Frequently Asked Employer Questions: Auditing Employee Pay Structures
What impact do the recent collective bargaining agreements equalizing pay between the Men’s and Women’s US Soccer teams have on employers outside of professional sports?
Following protracted equal pay litigation, the U.S. Soccer Federation has agreed to pay the U.S. Men’s National Team and the U.S. Women’s National Team equally, which (at least through 2028) eliminates a pay gap between male and female players and includes an equalization of FIFA World Cup prize money. Such an agreement is actually the first in the world in professional sports, not just the United States.
From a wage and hour perspective, The Equal Pay Act of 1963 seeks to eliminate wage disparity on the basis of sex for employees (i) within the same business, (ii) performing equal work at jobs (iii) that require equal, skill, effort, and responsibility, and (iv) are performed under similar working conditions.
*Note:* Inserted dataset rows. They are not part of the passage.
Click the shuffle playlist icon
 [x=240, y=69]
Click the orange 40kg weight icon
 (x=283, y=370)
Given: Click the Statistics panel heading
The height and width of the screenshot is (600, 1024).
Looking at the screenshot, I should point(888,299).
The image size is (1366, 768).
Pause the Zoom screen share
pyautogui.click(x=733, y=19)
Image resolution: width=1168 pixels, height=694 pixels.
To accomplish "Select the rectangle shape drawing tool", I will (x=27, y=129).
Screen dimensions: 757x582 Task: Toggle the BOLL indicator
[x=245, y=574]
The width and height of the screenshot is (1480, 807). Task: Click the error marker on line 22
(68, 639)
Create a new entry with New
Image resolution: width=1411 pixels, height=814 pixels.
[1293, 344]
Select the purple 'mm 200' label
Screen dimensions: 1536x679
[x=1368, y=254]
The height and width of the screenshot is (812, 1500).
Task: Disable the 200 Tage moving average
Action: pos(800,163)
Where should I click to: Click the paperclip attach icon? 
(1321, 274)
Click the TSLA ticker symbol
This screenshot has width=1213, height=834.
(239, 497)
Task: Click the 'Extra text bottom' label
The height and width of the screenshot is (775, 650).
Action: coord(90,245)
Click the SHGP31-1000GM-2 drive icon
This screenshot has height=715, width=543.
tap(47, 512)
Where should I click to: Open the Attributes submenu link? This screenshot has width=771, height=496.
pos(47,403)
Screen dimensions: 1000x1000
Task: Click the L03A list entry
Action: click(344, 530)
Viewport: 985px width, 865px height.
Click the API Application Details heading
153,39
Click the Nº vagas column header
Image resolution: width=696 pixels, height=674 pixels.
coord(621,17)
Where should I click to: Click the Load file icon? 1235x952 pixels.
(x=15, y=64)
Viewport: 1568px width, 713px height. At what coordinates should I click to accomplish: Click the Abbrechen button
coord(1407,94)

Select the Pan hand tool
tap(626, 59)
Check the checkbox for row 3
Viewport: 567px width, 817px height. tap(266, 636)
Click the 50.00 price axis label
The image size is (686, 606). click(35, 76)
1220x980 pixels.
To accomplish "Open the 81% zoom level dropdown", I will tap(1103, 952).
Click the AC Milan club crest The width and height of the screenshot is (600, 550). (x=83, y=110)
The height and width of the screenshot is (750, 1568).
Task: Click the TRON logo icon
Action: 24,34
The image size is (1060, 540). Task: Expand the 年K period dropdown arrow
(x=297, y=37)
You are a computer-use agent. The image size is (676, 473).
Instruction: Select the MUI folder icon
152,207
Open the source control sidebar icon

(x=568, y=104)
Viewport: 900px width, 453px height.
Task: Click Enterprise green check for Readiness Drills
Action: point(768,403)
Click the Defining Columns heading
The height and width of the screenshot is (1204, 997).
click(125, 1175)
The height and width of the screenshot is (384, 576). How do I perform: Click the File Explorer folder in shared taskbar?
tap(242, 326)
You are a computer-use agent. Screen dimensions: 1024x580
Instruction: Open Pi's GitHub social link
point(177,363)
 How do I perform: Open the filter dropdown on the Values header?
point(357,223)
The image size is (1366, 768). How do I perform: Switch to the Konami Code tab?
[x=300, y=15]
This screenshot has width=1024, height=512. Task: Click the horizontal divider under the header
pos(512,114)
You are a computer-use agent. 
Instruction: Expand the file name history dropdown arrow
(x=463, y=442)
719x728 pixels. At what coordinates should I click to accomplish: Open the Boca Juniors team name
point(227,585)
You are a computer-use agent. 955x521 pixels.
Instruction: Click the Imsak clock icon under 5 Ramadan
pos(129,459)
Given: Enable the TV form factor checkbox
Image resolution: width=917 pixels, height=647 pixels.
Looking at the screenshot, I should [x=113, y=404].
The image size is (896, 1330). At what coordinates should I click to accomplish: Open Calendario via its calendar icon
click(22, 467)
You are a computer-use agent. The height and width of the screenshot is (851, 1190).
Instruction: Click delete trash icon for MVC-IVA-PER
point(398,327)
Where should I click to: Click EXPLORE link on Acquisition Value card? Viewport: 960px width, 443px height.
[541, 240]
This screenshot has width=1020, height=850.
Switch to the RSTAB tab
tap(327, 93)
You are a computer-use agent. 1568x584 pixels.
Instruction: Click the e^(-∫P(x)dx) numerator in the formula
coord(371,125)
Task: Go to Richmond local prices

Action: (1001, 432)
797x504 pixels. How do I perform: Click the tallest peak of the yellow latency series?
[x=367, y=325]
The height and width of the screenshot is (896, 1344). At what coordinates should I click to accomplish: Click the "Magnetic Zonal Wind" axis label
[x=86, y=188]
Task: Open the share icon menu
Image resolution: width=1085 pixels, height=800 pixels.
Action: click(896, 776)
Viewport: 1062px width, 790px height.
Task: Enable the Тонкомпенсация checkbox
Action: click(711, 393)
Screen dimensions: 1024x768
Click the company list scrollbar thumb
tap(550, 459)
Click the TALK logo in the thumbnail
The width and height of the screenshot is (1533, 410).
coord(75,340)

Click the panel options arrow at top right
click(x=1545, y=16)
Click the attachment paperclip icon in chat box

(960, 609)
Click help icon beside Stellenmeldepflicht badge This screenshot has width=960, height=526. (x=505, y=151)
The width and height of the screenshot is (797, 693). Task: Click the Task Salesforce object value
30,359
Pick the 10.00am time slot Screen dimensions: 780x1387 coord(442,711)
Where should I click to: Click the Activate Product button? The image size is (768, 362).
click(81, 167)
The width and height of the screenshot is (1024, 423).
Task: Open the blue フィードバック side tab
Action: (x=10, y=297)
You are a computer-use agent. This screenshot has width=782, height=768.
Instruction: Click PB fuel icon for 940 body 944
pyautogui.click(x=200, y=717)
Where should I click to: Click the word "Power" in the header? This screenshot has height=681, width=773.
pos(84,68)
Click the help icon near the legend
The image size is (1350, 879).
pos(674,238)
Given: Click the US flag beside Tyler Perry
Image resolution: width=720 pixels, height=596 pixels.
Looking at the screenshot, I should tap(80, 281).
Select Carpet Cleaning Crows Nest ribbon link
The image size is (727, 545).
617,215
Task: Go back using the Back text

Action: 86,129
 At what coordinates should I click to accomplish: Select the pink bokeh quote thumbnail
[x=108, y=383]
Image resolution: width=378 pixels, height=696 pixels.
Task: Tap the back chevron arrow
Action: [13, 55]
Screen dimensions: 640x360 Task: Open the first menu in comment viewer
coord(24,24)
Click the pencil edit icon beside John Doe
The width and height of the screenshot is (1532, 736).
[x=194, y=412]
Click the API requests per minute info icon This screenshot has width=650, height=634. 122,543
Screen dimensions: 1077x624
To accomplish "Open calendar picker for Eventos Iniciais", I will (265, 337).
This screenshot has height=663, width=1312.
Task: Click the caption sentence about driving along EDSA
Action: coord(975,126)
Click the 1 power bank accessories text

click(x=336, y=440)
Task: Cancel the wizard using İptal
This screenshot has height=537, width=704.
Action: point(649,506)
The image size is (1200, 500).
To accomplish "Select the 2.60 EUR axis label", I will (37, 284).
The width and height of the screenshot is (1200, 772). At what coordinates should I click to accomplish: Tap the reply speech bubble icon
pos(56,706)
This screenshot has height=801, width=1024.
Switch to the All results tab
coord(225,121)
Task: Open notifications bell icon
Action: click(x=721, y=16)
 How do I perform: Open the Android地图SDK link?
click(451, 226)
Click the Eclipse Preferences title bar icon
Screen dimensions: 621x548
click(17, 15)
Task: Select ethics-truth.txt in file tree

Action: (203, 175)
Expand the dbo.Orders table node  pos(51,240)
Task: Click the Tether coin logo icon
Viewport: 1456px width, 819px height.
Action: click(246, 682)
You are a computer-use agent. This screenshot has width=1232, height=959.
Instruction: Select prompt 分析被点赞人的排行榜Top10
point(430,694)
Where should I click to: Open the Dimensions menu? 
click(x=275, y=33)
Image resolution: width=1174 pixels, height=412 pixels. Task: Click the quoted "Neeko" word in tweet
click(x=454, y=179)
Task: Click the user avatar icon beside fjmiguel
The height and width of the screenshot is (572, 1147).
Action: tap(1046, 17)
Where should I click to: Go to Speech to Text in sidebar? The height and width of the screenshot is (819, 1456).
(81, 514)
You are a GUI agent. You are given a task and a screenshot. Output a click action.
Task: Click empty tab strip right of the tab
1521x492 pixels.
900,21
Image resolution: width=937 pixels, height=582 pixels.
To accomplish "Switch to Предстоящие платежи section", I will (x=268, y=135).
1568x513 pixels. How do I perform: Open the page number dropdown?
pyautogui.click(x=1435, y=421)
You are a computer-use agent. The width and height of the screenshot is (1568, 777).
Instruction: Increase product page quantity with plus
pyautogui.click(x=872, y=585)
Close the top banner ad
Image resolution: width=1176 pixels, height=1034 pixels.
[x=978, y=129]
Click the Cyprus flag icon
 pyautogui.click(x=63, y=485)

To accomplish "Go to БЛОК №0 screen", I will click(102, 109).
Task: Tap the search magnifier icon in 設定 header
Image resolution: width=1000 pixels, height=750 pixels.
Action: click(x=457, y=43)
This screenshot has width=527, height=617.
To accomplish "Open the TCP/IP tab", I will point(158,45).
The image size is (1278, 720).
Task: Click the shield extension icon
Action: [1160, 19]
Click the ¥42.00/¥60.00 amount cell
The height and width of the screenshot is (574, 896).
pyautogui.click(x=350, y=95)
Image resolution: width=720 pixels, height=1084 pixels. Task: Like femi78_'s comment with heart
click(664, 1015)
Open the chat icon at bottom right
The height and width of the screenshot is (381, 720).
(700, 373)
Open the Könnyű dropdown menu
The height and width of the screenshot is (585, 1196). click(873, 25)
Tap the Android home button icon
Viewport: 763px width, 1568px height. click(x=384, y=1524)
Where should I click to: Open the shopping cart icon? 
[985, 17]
Unless the employer can show that the pay disparity is actually caused by a (i) seniority system, (ii) merit system, (iii) quantity/quality of production, or (iv) factor other than sex, similar employees (based on the above) of different sexes must paid the same.
Pay audits, where employers verify employees’ wages and identify any pay disparities, are vital to achieving pay equity.
The US Soccer collective bargaining agreements and publicity surrounding them are a good reminder to employers of any industry to regularly audit employee pay structures within this framework and make any necessary changes to ensure compliance with the Equal Pay Act of 1963.
This update provides general information and does not provide tailored legal advice or establish an attorney-client relationship.